Improvvisamente, invece, si ode il suono della “bila”, il corno di gazzella che per la popolazione Acholi segnala l’allarme e invita alla battaglia. Appaiono alcune persone armate di machete, bastoni, zappe. Li riconosco: alla testa dei difensori vedo John Bongomin, un mite insegnante, direttore della scuola frequentata anche dalle mie figlie Maddalena e Monica, acquattate, con il resto della famiglia e degli amici, in corridoio, dove non ci sono finestre e il cui soffitto è stato rinforzato con lastre di metallo. Ecco altri volti noti di persone che hanno dovuto lasciare le loro case e rifugiarsi nella missione: Matthew, Santo. John Ongwen, tra le urla di guerra e l’agitare delle armi, raccoglie alcune pietre dalla cinta e, insieme ai pochi coraggiosi, scompare dalla mia vista.
Poi il crepitare delle armi. Li hanno ammazzati!

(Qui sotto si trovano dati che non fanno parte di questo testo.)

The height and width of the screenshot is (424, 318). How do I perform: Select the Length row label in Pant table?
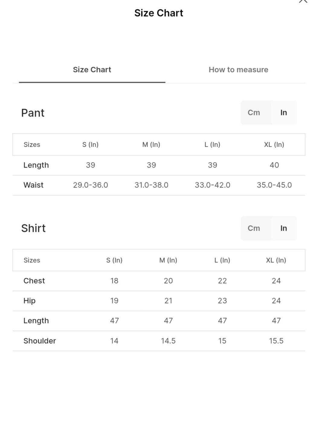(36, 165)
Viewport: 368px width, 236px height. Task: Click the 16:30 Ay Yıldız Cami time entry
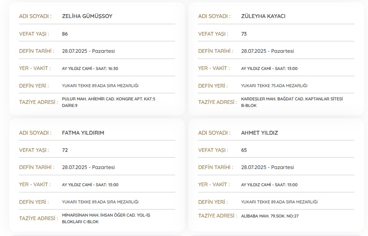[x=90, y=68]
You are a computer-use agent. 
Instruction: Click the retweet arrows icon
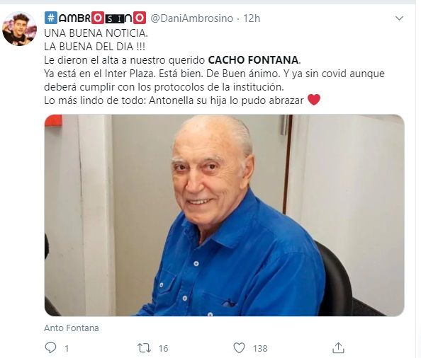click(x=144, y=348)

Invece, ecco di nuovo l’appello della bila e le urla di vittoria. I ribelli, visto il manipolo di avversari sopraggiungere di corsa, urlanti e minacciosi, si sono spaventati a morte. Hanno alzato i kalashnikov, mirato e sparato; li hanno mancati; sono fuggiti. Nella rovinosa fuga i 20 ribelli, intercettati dai militari, vengono sterminati.

Pochi uomini, maestri e contadini, hanno rischiato la vita per difendere la chiesa, i profughi, la mia famiglia, i medici e i loro cari! Era il 19 marzo 1988. Come dimenticarvi, guerrieri miti e coraggiosi?

Mercoledì scorso John Ongwen ha lasciato la “milizia” che è la vita. Ora sei nella dolce casa per cui l’uomo nasce, e ci chiedi il coraggio di non aver paura del sacrificio nel vivere. Come ci hai testimoniato, quella mattina in cui hai rischiato la vita per i tuoi fratelli, con la forza della fede, di due pietre e di pochi, grandi amici.